Vídeo: Brasil atinge limite de exportação de carne à China e cenário acende alerta no Pará, potência pecuária nacional

 Vídeo: Brasil atinge limite de exportação de carne à China e cenário acende alerta no Pará, potência pecuária nacional

Por ROBERTO BARBOSA/R3 Comunicação

O Brasil atingiu integralmente a cota de exportação de carne bovina para a China sem incidência de tarifa adicional, um movimento que já provoca reflexos diretos no mercado e acende um sinal de atenção especial para estados fortemente dependentes da pecuária, como o Pará — dono do segundo maior rebanho bovino do país.

De acordo com levantamento da consultoria Safras & Mercado, com base em dados da Secretaria de Comércio Exterior (Secex), o país exportou 100,06% do volume permitido — cerca de 1,106 milhão de toneladas — ainda no primeiro semestre de 2026. A partir de agora, qualquer novo embarque para o mercado chinês poderá sofrer uma sobretaxa de 55%, reduzindo drasticamente a competitividade da carne brasileira.

Impactos diretos para o Pará

No Pará, onde a pecuária é uma das principais engrenagens da economia, o cenário gera preocupação e, ao mesmo tempo, exige adaptação rápida.

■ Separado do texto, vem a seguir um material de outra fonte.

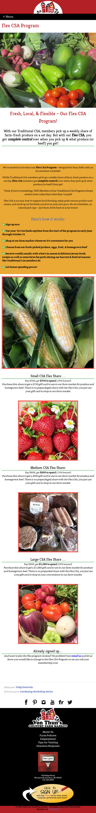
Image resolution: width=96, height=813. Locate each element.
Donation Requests (48, 746)
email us (76, 656)
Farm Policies (48, 735)
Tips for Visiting (48, 742)
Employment (48, 739)
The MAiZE (53, 809)
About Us (48, 732)
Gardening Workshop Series (36, 692)
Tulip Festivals (24, 687)
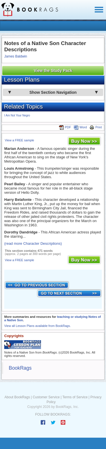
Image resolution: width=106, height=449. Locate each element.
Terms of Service (75, 397)
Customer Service (46, 397)
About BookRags (17, 397)
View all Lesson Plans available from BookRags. (37, 325)
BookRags (20, 368)
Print (96, 127)
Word (80, 127)
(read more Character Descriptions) (33, 243)
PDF (65, 127)
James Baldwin (15, 56)
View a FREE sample (19, 140)
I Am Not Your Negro (17, 115)
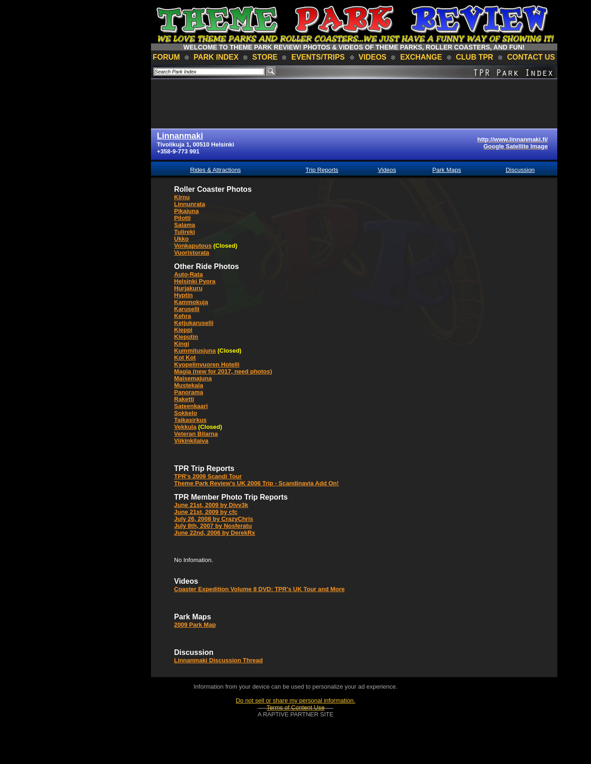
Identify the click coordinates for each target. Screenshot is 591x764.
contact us (531, 57)
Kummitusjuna (195, 350)
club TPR (474, 57)
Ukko (181, 238)
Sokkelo (185, 413)
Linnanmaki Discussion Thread (218, 660)
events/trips (318, 57)
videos (372, 57)
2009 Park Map (195, 624)
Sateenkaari (191, 406)
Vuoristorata (191, 252)
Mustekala (188, 385)
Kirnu (182, 197)
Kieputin (186, 336)
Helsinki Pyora (195, 281)
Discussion (520, 169)
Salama (184, 224)
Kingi (181, 343)
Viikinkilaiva (191, 440)
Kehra (182, 315)
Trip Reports (322, 169)
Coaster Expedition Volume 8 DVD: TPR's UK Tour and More (259, 589)
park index (216, 57)
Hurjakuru (188, 288)
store (264, 57)
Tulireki (184, 231)
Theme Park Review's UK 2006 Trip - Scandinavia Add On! (256, 483)
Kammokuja (191, 302)
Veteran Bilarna (196, 433)
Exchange (421, 57)
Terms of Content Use (295, 707)
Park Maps (446, 169)
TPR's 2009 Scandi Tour (208, 476)
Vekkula (185, 426)
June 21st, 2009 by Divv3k (211, 504)
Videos (387, 169)
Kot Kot (185, 357)
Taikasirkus (190, 419)
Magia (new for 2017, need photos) (223, 371)
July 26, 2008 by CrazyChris (213, 518)
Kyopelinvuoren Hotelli (207, 364)
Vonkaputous (192, 245)
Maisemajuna (193, 378)
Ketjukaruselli (193, 322)
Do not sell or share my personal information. (296, 700)
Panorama (188, 392)
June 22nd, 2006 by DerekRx (214, 532)
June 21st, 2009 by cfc (205, 511)
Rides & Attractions (215, 169)
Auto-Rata (188, 274)
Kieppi (183, 329)
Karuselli (186, 309)
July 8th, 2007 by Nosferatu (213, 525)
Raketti (184, 399)
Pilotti (182, 217)
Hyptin (183, 295)
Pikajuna (186, 211)
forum (166, 57)
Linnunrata (189, 204)
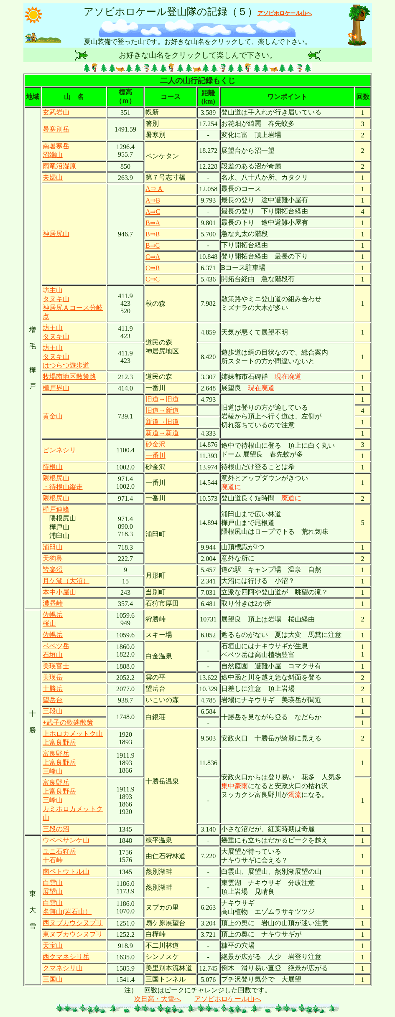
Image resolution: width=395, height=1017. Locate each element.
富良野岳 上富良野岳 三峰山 (59, 762)
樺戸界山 (56, 387)
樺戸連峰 (56, 509)
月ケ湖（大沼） (66, 580)
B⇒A (152, 222)
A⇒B (152, 200)
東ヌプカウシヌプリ (73, 934)
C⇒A (152, 256)
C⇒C (152, 279)
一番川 (155, 455)
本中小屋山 (59, 592)
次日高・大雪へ (157, 998)
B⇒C (152, 245)
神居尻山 (56, 233)
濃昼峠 (53, 603)
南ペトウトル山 (66, 871)
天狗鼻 (53, 558)
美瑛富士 (56, 666)
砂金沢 (155, 444)
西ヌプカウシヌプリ (73, 922)
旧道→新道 (162, 410)
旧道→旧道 (162, 399)
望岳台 (53, 699)
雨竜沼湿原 (59, 166)
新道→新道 (162, 432)
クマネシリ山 (63, 967)
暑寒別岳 (56, 129)
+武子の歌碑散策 (68, 722)
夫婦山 (53, 177)
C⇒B (152, 267)
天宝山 (53, 945)
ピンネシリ (59, 450)
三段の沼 (56, 828)
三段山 (53, 711)
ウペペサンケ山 (66, 840)
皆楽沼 (53, 569)
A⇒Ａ (154, 188)
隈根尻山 (56, 498)
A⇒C (152, 211)
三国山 (53, 979)
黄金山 (53, 416)
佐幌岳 (53, 634)
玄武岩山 (56, 112)
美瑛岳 (53, 677)
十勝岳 (53, 688)
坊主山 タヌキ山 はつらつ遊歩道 (66, 356)
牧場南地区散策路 (69, 376)
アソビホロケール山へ (227, 998)
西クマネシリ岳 (66, 956)
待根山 (53, 466)
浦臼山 (53, 546)
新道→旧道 (162, 421)
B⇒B (152, 234)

Com um rebanho que ultrapassa dezenas de milhões de cabeças, o estado tem forte ligação com a cadeia de exportação, seja por meio de frigoríficos instalados no território, seja pela integração com outros polos exportadores do país.

Entre os principais impactos esperados estão:

Redução de margens para produtores e frigoríficos

Com a possível queda na demanda chinesa — principal destino da carne brasileira — os preços pagos ao produtor podem sofrer pressão, especialmente em regiões com forte vocação exportadora, como o sudeste paraense.

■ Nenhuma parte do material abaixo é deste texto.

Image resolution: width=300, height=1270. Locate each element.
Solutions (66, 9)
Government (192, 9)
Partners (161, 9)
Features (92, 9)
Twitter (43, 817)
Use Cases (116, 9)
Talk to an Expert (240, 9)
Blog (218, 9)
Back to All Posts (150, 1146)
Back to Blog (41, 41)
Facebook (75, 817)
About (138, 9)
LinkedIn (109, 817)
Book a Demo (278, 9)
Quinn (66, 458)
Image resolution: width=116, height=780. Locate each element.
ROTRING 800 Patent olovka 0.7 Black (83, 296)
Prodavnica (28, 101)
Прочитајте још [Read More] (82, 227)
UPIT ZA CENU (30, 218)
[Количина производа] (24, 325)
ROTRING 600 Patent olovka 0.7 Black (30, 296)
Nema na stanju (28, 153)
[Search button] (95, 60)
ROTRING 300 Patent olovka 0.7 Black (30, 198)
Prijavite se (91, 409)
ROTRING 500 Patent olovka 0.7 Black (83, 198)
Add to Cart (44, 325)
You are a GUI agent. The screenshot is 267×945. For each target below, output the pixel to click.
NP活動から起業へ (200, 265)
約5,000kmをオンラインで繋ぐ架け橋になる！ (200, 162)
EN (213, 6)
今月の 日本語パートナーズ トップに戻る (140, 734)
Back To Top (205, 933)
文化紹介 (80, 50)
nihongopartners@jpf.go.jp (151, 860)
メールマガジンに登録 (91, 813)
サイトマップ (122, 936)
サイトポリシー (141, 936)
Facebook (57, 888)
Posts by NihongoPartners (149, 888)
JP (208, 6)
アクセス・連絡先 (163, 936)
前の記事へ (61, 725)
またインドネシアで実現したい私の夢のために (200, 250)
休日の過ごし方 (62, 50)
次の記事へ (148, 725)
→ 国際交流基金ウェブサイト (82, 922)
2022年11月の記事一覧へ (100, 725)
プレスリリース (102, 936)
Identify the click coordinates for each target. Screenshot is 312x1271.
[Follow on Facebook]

Redirecionamento de mercados

Frigoríficos devem buscar alternativas comerciais, ampliando vendas para países como Estados Unidos, Hong Kong e outros mercados emergentes. Esse movimento pode abrir oportunidades, mas também exige ajustes logísticos e sanitários.

Oscilação no preço interno da carne

Com maior oferta no mercado doméstico, existe a possibilidade de queda nos preços internos, o que pode beneficiar o consumidor, mas reduzir a rentabilidade do setor produtivo.

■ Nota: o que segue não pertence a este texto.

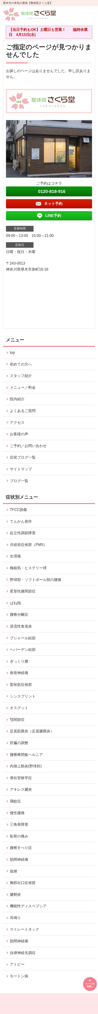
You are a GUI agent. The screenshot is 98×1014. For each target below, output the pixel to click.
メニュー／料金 (23, 387)
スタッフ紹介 (21, 376)
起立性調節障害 (23, 533)
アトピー (17, 964)
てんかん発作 (21, 521)
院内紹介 (17, 399)
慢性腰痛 (17, 813)
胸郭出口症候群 (23, 883)
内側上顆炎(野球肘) (26, 766)
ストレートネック (24, 929)
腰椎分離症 (19, 614)
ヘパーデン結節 (23, 649)
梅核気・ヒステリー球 (28, 568)
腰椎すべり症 (21, 848)
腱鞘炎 (15, 894)
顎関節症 (17, 720)
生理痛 (15, 556)
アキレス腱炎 (21, 789)
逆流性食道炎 (21, 626)
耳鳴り (15, 918)
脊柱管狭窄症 (21, 778)
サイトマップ (21, 469)
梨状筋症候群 (21, 685)
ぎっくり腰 (19, 661)
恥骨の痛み (19, 836)
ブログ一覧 (19, 481)
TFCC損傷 (18, 510)
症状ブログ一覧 (23, 457)
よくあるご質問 (23, 411)
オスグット (19, 708)
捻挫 (13, 871)
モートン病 (19, 976)
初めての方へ (21, 364)
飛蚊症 (15, 801)
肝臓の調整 (19, 743)
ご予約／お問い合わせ (28, 446)
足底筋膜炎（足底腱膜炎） (32, 731)
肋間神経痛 (19, 859)
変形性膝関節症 (23, 591)
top (12, 352)
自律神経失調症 (23, 953)
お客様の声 (19, 434)
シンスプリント (23, 696)
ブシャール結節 (23, 638)
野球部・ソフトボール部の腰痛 (35, 580)
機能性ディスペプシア (28, 906)
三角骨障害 (19, 824)
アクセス (17, 422)
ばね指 (15, 603)
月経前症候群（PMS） (28, 545)
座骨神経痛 (19, 673)
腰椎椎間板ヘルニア (26, 755)
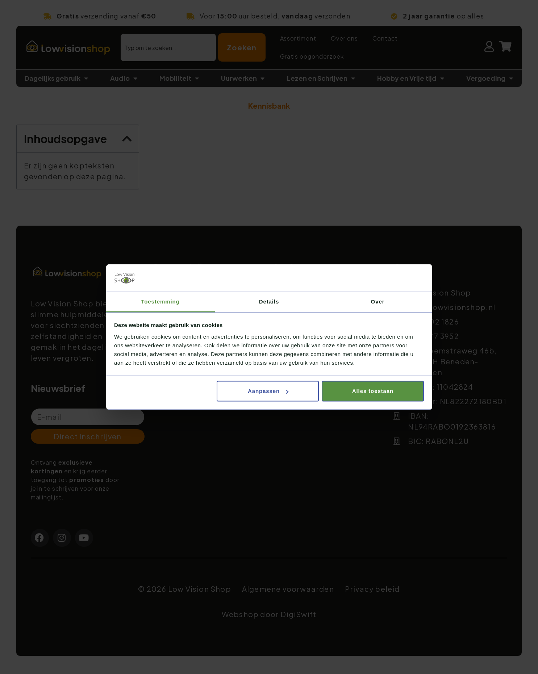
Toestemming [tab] (160, 301)
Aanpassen (268, 391)
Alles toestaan (372, 391)
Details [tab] (269, 301)
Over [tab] (378, 301)
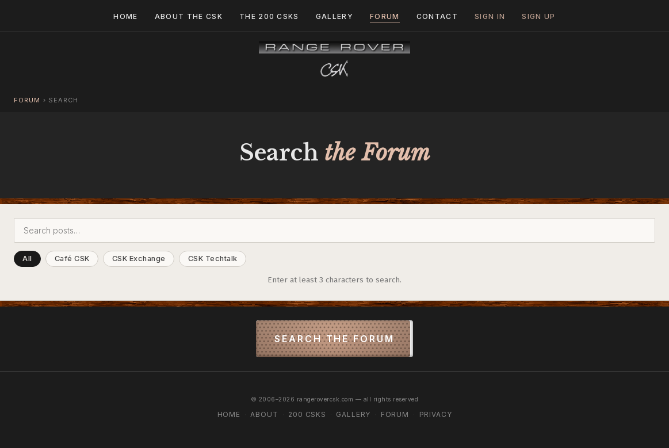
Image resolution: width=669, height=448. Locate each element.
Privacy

Pressão por eficiência e competitividade

O novo cenário tende a acelerar investimentos em produtividade, rastreabilidade e sustentabilidade — fatores cada vez mais exigidos no comércio internacional.

Dependência da China e risco estrutural

A forte dependência do mercado chinês volta ao centro do debate. Nos últimos anos, a China se consolidou como principal compradora da carne bovina brasileira, sustentando volumes recordes de exportação.

Somente em junho, foram embarcadas 158,36 mil toneladas, o equivalente a 14,32% da cota anual — ritmo considerado acelerado e que antecipou o esgotamento do limite.

Segundo analistas do setor, a ausência de alertas prévios mais claros por parte das autoridades chinesas também contribuiu para a surpresa no mercado, já que apenas o aviso de 50% da cota havia sido oficialmente emitido.

Efeito dominó no mercado internacional

O Brasil não está sozinho nesse cenário. Outros grandes exportadores também enfrentam limites:

  • Austrália já esgotou sua cota de 250 mil toneladas
  • Argentina e Uruguai avançam rapidamente rumo aos seus limites
  • Estados Unidos seguem com ritmo lento de exportações

Esse contexto global reforça a disputa por mercados e pode beneficiar países que conseguirem diversificar destinos com mais rapidez.

O que esperar daqui para frente

O comportamento das exportações em julho será decisivo para entender o novo desenho do comércio internacional de carne bovina. Especialistas avaliam que o Brasil terá que reorganizar sua estratégia, reduzindo a dependência da China e ampliando sua presença em outros mercados.

Para o Pará, o momento é de cautela, mas também de oportunidade. A força do seu rebanho, aliada à capacidade de expansão e à crescente preocupação com práticas sustentáveis, pode colocar o estado em posição estratégica nesse novo cenário global.

O desafio, agora, é transformar a pressão externa em motor de modernização e garantir que a pecuária paraense continue sendo protagonista no agronegócio brasileiro.